From the records below, set down exactly the lines starting with the line that contains "Viewport: 475px width, 341px height." and going on through the line that contains "Task: Open settings". Nothing else is wanted.
◇ ◇ ◇ ◇ ◇ ◇ ◇
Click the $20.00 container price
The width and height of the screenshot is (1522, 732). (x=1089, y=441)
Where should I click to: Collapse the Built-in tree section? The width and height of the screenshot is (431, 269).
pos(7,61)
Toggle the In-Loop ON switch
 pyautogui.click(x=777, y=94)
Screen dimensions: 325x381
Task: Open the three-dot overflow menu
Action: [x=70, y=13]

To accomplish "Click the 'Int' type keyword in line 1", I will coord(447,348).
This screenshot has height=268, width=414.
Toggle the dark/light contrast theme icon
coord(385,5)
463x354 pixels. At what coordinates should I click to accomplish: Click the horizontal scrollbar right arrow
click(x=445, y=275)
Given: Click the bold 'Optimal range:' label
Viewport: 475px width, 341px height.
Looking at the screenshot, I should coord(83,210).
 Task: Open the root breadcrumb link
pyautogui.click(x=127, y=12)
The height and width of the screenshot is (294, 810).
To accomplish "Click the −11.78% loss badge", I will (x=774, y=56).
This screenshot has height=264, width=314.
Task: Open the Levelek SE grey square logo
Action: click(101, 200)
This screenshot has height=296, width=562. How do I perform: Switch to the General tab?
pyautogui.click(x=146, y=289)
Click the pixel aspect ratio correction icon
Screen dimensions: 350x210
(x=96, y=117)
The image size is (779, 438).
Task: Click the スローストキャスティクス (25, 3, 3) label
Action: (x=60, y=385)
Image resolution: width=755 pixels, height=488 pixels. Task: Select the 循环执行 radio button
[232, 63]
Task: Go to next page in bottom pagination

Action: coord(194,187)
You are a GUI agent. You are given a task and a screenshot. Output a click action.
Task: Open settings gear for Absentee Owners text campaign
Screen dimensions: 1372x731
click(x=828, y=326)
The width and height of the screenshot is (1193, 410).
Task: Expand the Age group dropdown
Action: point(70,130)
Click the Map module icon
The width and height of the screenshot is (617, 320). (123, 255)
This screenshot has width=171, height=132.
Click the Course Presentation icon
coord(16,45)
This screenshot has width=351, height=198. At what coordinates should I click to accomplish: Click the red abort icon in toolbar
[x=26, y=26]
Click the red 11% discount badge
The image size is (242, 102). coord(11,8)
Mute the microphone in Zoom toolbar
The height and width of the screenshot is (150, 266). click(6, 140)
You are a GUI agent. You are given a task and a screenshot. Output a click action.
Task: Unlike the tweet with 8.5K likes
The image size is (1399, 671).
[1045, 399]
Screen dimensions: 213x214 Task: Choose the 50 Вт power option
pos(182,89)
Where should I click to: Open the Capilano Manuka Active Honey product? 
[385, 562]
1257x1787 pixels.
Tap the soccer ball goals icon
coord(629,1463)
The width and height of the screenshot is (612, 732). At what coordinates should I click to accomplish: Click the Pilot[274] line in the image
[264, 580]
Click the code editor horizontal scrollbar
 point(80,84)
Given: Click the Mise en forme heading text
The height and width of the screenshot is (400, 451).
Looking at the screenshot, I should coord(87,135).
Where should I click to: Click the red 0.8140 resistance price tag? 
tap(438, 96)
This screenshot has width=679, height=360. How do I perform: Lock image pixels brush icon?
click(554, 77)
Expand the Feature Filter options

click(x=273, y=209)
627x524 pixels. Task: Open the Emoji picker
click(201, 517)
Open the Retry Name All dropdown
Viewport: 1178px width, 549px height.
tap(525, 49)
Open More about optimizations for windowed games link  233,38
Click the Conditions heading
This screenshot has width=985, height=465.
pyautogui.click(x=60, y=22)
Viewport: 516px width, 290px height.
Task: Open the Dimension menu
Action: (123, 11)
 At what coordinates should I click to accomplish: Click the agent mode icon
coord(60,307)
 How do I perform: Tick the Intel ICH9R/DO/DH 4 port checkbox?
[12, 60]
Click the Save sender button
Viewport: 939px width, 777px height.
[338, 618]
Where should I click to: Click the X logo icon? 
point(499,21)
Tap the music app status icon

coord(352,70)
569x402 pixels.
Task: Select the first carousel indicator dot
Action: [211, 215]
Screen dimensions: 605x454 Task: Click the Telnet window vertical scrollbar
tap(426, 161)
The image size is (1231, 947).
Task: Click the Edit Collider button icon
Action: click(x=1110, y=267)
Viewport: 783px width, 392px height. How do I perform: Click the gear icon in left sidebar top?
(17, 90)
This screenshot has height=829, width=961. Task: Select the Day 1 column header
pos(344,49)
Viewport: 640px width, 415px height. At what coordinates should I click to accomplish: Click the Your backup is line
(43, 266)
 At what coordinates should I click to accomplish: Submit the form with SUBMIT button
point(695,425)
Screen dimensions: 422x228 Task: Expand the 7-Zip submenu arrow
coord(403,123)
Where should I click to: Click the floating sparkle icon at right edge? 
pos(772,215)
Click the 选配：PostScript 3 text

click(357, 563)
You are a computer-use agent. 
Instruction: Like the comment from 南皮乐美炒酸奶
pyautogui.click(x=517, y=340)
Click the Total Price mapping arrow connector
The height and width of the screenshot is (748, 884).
◇ ◇ ◇ ◇ ◇ ◇ ◇
→ **Solution to this task**
Viewport: 475px width, 341px height.
Looking at the screenshot, I should coord(83,210).
 Task: Open the root breadcrumb link
pyautogui.click(x=127, y=12)
The height and width of the screenshot is (294, 810).
To accomplish "Click the −11.78% loss badge", I will (x=774, y=56).
This screenshot has height=264, width=314.
Task: Open the Levelek SE grey square logo
Action: click(101, 200)
This screenshot has height=296, width=562. How do I perform: Switch to the General tab?
pyautogui.click(x=146, y=289)
Click the pixel aspect ratio correction icon
Screen dimensions: 350x210
(x=96, y=117)
The image size is (779, 438).
Task: Click the スローストキャスティクス (25, 3, 3) label
Action: (x=60, y=385)
Image resolution: width=755 pixels, height=488 pixels. Task: Select the 循环执行 radio button
[232, 63]
Task: Go to next page in bottom pagination

Action: coord(194,187)
You are a GUI agent. You are given a task and a screenshot. Output a click action.
Task: Open settings gear for Absentee Owners text campaign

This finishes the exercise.